By the end of the first Industrial Revolution, lead was a well-known killer but that knowledge was not common in the early 19th century when lead was a common additive to  various ointments and medications that the composer likely used to treat his ailments. He reportedly took as many as 75 medications at one time and at least some of them contained the pernicious metal.

In 1821, or so the story told by Professor Blasius Höfel, a teacher of fine arts at Weiner Neustadt, goes, Beethoven was arrested after being mistaken for a tramp, released only when Anton Herzog, a school teacher known for having written the censored account of the commissioning of the Requiem from Wolfgang Amadeus Mozart by Count Franz von Walsegg.

In addition, even today, Heavy metals, such as mercury, lead, arsenic and cadmium, are naturally present in the environment and this, in turn, results in the presence of heavy metals in food, particularly in seafood.  Beethoven consumed copious amounts of fish and much of it would have come from the heavily polluted and not-very-blue Donau, the Danube River.

After his death in 1827, the autopsy he had requested in his decline pointed to evidence of cirrhosis as the likely cause of death as well as significant dilation of the auditory nerve.
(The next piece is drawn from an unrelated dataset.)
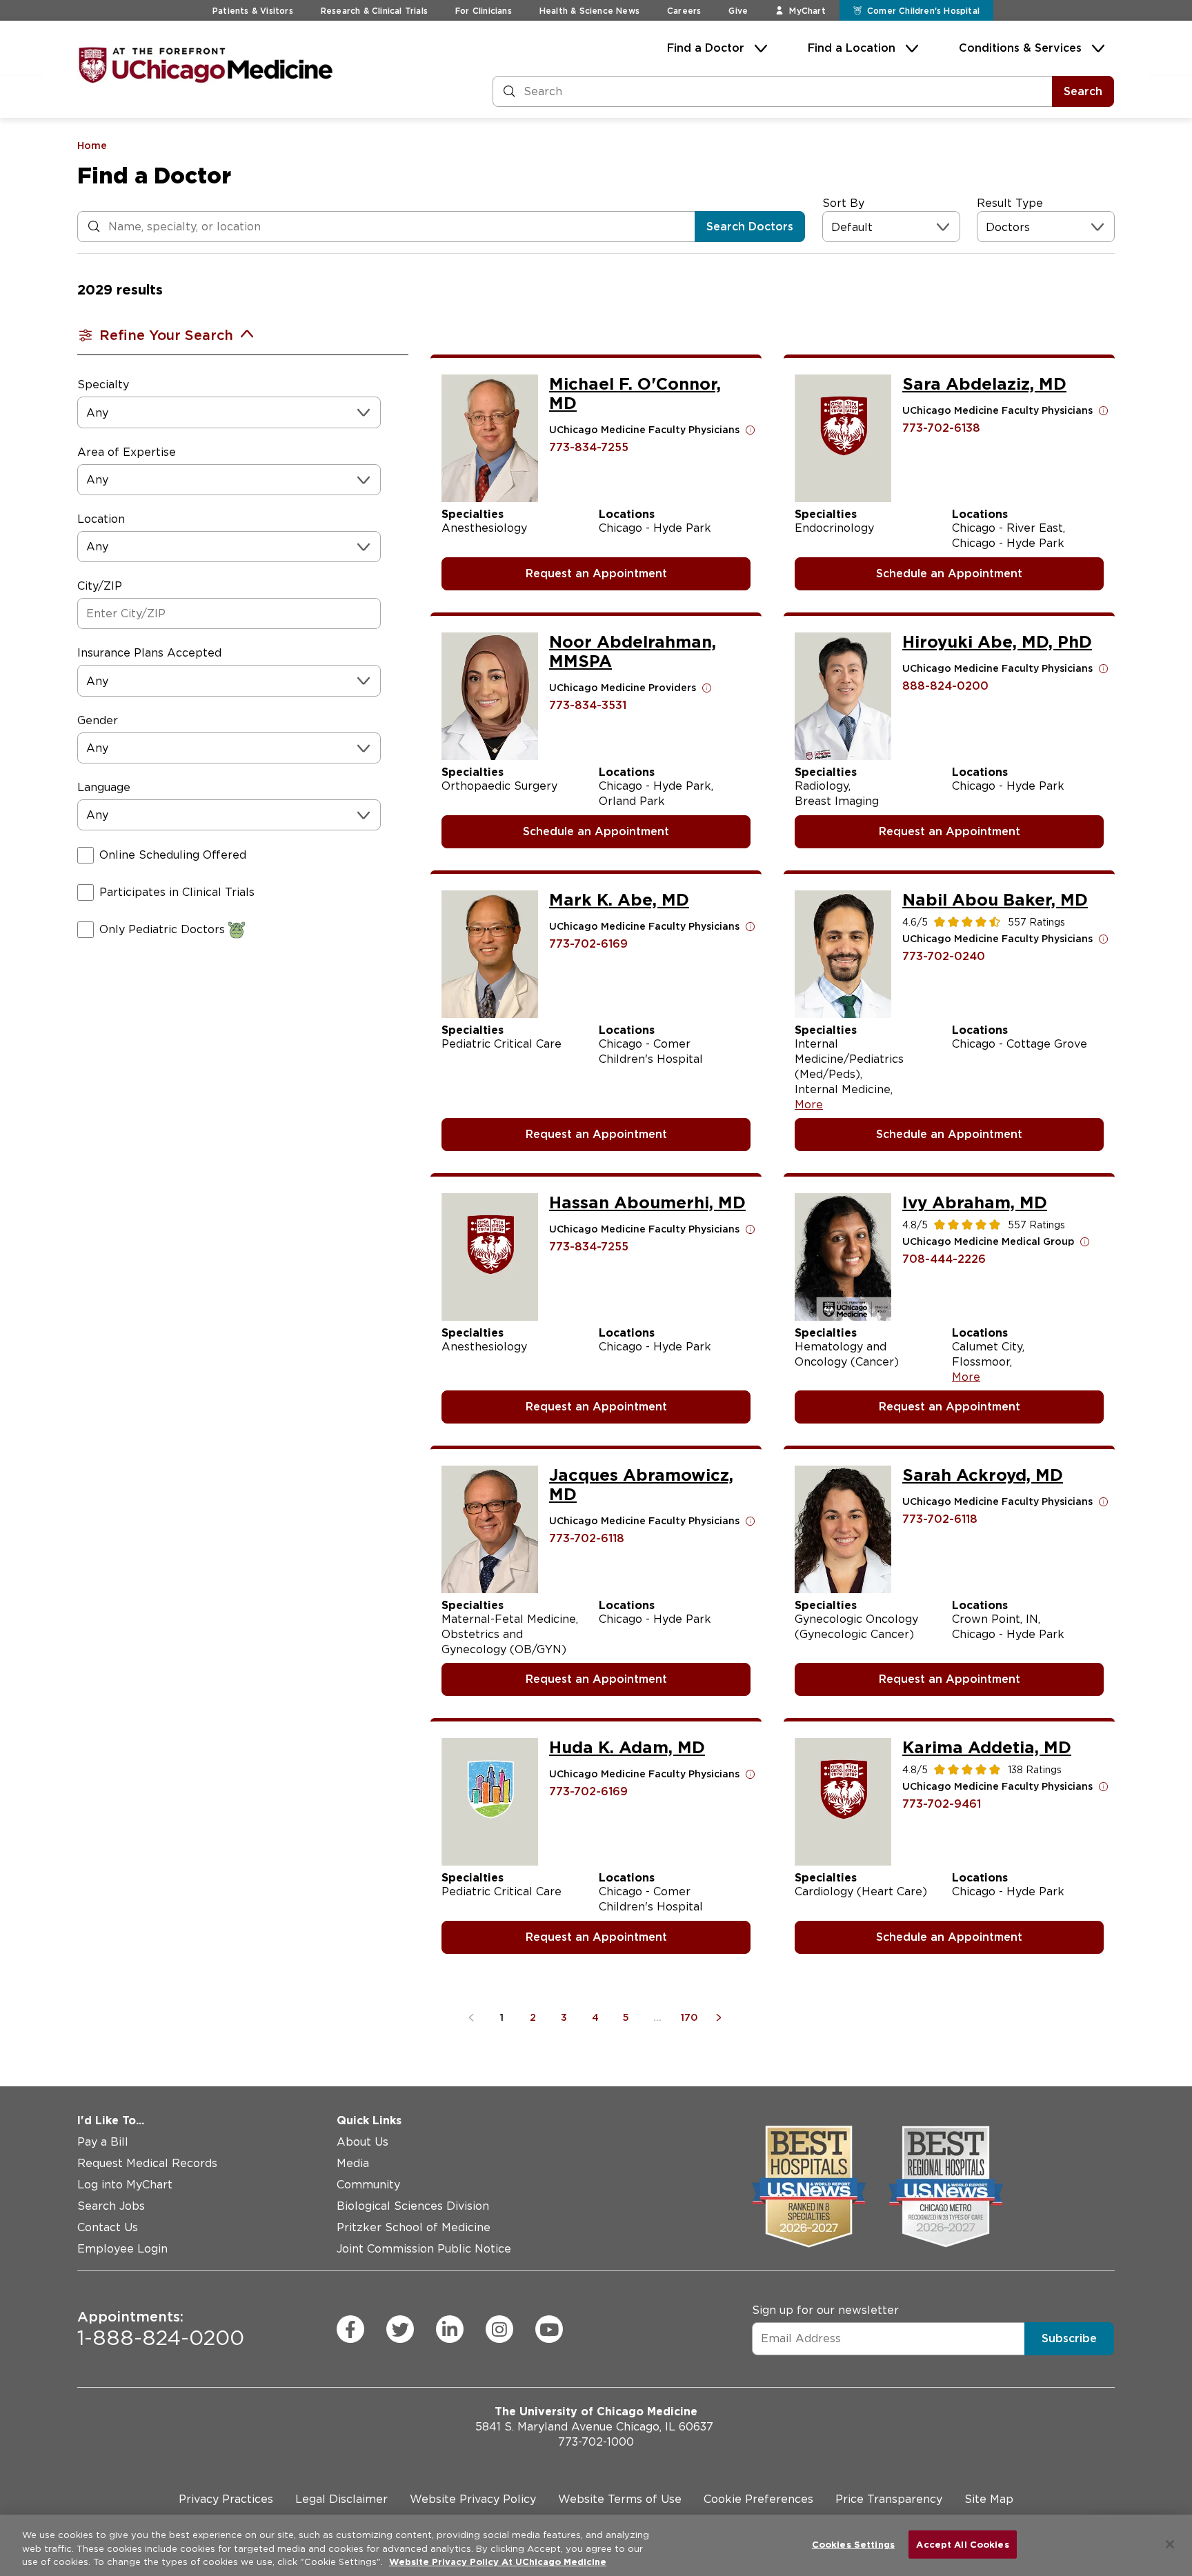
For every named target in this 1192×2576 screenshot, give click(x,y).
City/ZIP (99, 585)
We still don’t know what caused the great composer’s death but the latest findings should complete an important and heretofore missing piece of the puzzle and should enable scientists and musicologists to better understand the medical history of the man about whom Wolfgang Amadeus Mozart said, after hearing Beethoven improvise on the piano, “Pay attention to this one, he will be the talk of the world.”